Musically, “To Pimp a Butterfly,” released March 16, is just as unhinged as Lamar’s constantly changing vocal inflections. The album takes you on a virtual tour of African-American music history. But Lamar, with the help of saxophonist Terrence Martin, pianist Robert Glasper and one of the world’s best bass players in Thundercat, dives into far more imposing, avant-garde territory than Lamar has ever attempted.
It’s this incredible group of musicians that allows Lamar to stretch effortlessly between the relentless, free-jazz speed-rhyming of the interlude “For Free?” to the minimalist, confident funk of “King Kunta.”
Lamar has an innate sense of the strengths of each of his collaborators throughout the album. Not only is Lamar able to find the perfect spot for each guest, he always molds his own ideas around theirs, which lets the group interact with and develop around one another. Glasper and Thundercat form a blissful, laid-back funk groove on “Institutionalized” that allows Snoop Dogg’s guest verse to feel as comfortable and natural in the song as Lamar’s own troubled musings.
Though “Institutionalized” and the following track, “These Walls,” are steeped in the laid-back funk style that made West Coast rap famous, there is no rest for Lamar in the lyrics. In a spoken-word piece that he repeats at the end of many of the album’s songs, Lamar is haunted by a specter named “Lucy” – a sort of devil incarnate who constantly tempts him, waiting for him around every corner.
He faces Lucy in the nightmarish, free-jazz meltdown “u,” then seemingly emerges triumphant in the confident but restless “Alright.” But around the album’s halfway mark, when Lamar repeats the spoken-word piece but instead declares that he will return home to seek answers and comfort, is when the album truly locks itself into gear.
The beautifully smooth rhythms of “Momma” have the prints of Thundercat and Flying Lotus all over them, and they provide the perfect backdrop for Lamar to come to terms with his new status within the community he grew up in. On the dark, humorous “Hood Politics” and the staggering “How Much A Dollar Cost,” Lamar comes face to face with his success, and how it influences his interactions in his hometown of Compton, Los Angeles.
On “Hood Politics,” Lamar sees himself in a young neighborhood boy, where in “How Much A Dollar Cost,” Lamar finds himself hesitant to indulge in charity, arguing with a homeless man who Lamar sees as a hustler and a drug addict, unworthy of his hard-earned money. While Lamar doesn’t quite have a change of heart, the interaction gives him pause, reminding him of his own humble roots.
The album’s drastic second-half shift in tone reaches its apex in the jaw-dropping “The Blacker The Berry,” an apocalyptic track with three of the most vicious verses of Lamar’s career.
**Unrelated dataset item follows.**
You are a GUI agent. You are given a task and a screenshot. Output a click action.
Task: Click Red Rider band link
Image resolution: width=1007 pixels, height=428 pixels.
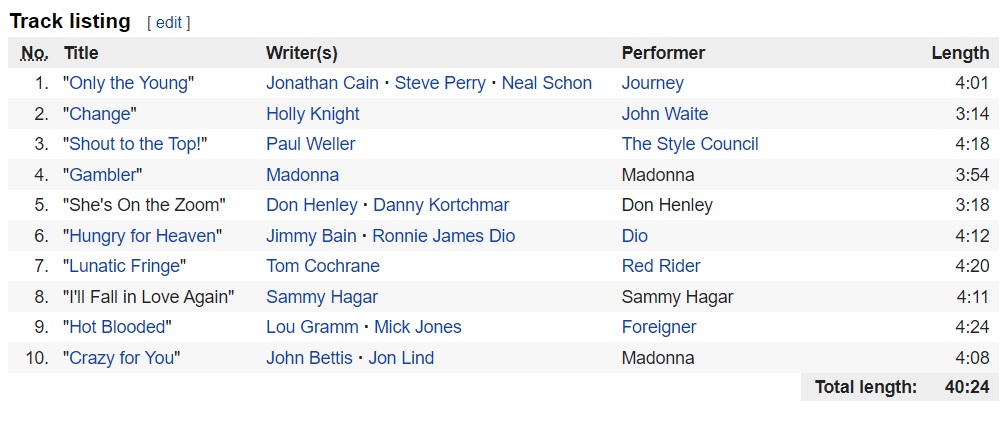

Having spent the previous dozen tracks embroiled in internal conflict, Lamar finally explodes, lashing out not only at himself but his oppressors and doubters.
Though he begins each verse with the line, “I’m the biggest hypocrite of 2015,” Lamar’s vision goes far beyond simple self-loathing. The song is an embodiment of Lamar’s internal chaos, the chaos of the neighborhood he grew up in and the chaos Lamar sees in the world around him.
But even after this, Lamar still has time for one final 180. The album’s lead single, the relentlessly upbeat “i,” makes infinitely more sense in the live form in which it appears on “To Pimp a Butterfly.” The closer, “Mortal Men,” has Lamar giving an interview to the ghost of Tupac, his earliest idol. It’s a strange touch, but the conversation sheds light on the album’s themes.
“To Pimp a Butterfly” is inconsistent because it’s haunted by ghosts, by both the living and the dead. The conflict between what Lamar has learned and what he feels the need to teach is what drives this record, an ultra-personal, unpredictable opus that already feels like a classic.
Jackson Maxwell can be reached at [email protected].[liveblog]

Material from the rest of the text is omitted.